In Defence of Malekith
Well last post was Weighty and Meaningful, and today's is decidedly short on any kind of serious import. It also contains mild spoilers for Thor: The Dark World, though nothing that isn't covered in the prologue section.
So, Malekith. I've read a number of reviews so far about Thor 2. I really enjoyed the film — and the final action sequence manages to be both nail-bitingly tense and utterly hilarious, without either aspect sabotaging the other. One thing that turns up in a number of reviews, for example Bob Chipman's here, is that the principal villain, Malekith, is just a bit of demon-kingery, intending to destroy the universe for no real reason other than to make the plot work — all bombast and no real sense. I'm not entirely sure why, but I feel the driving need to fight in the poor chap's corner. Malekith makes perfect sense, and his motives and actions are entirely humanly plausible, given the means at his disposal.
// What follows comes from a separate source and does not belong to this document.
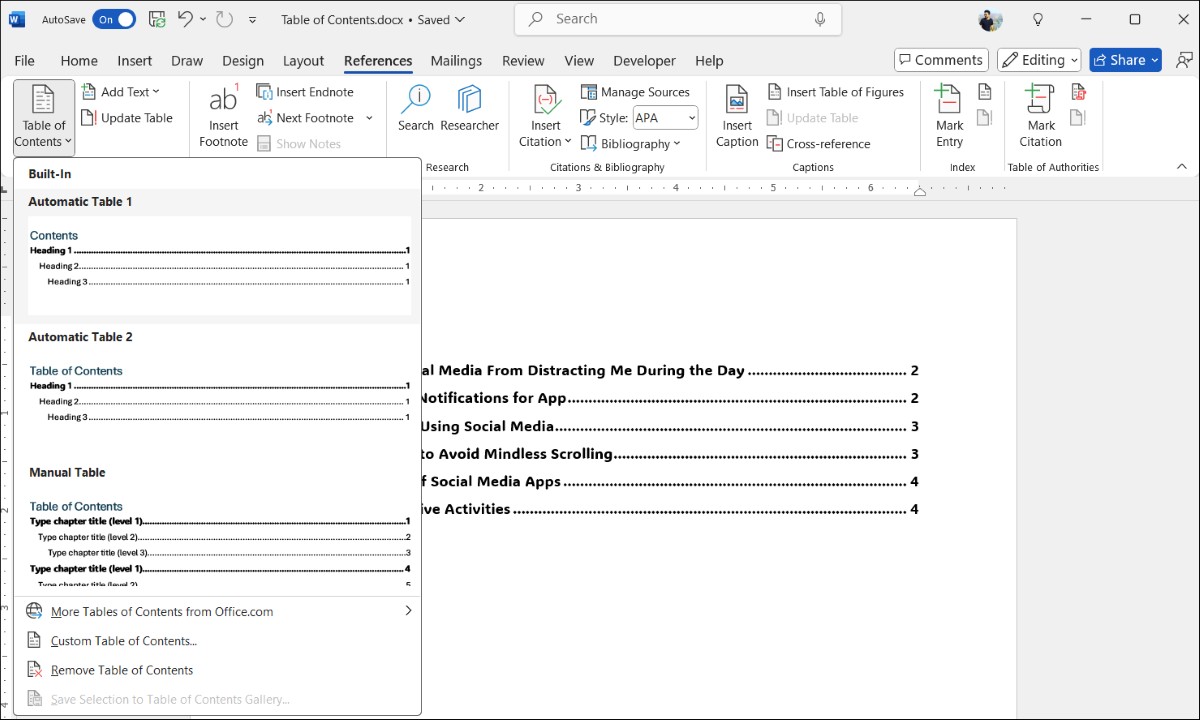This screenshot has height=720, width=1200.
Task: Click the Save icon in title bar
Action: click(x=157, y=19)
Basically, the backstory runs like this: in the beginning there was a universe of darkness and it was ruled over by the dark elves, Malekith's people. Then all this light and matter and crap started getting out of hand, and made stars and planets and the nine realms, and the dark elves decided they weren't having any of that. They got hold of a weapon that could, if used very precisely, destroy everything and return the universe to the dark state they remembered so fondly. There was a big war and they got a kicking. However, the weapon survived, and so did Malekith and a few of his lads, and now it's that festive time again and the dark elves have a very long naughty list.
I did rather like Malekith as a villain. Christopher Eccleston (under a ton of makeup) did a good job at giving him dignity and gravitas whilst not at any point detracting from the complete batsh*t insanity of the character. The critics I've come across are mostly, "Well, it's Loki's film", and, hey, well, Tom Hiddleston, right? However fter the general "bah!" reaction to Malekith, I got to thinking.
The thing that makes it all look like motiveless mad villainy is the weapon, the Ether. That gives Malekith's scheme its all-encompassing crazy scale. If he didn't have it, then probably he would be in a room somewhere under a blanket, lord of a dark domain the size of his bed. With the Ether, he can put the blanket over the universe and revert things back to the good old days. And that's the thing. Because there are a lot of human beings, often very highly-placed and powerful, who pine for the good old days — frequently good old days that never existed. If you went to someone whose star was on the wane, whose way of life is under threat because people who were once either absent, or at least decently under control, and gave him a device that would rid the world of everything that did not belong to that supposed golden age — consequence free — then I reckon they'd do it. Go to a modern Klansman and say, "push this button and turn the clock back to before the civil war", say. Go to a right wing politician of any nation and tell them they could undo all the changes that have happened since their nation's "glory days", whenever they were. They'd do it. No matter the cost in lives and lost progress, I reckon there are plenty of people who are playing nice right now, because they don't have the means to achieve their impossible ends. Give them that magic wand, and they'd wave it until it broke in half. Malekith is not a demon king, he's a human given the chance to achieve every grumbling conservative's dream, a return to Good Old Values. The only difference is that in his case it's a literal darkness.
OK, didn't come out quite as light as I was thinking. Next week — kittens!(1)
(1) No kittens. Seriously, nobody sane would trust me with kittens.
With Ecclestone, I suspect more than a few critics approach his performances with a touch of malice, all of which seems to stem from his attitude to Doctor Who.
His previous work shouldn't matter, but in this case, it really does.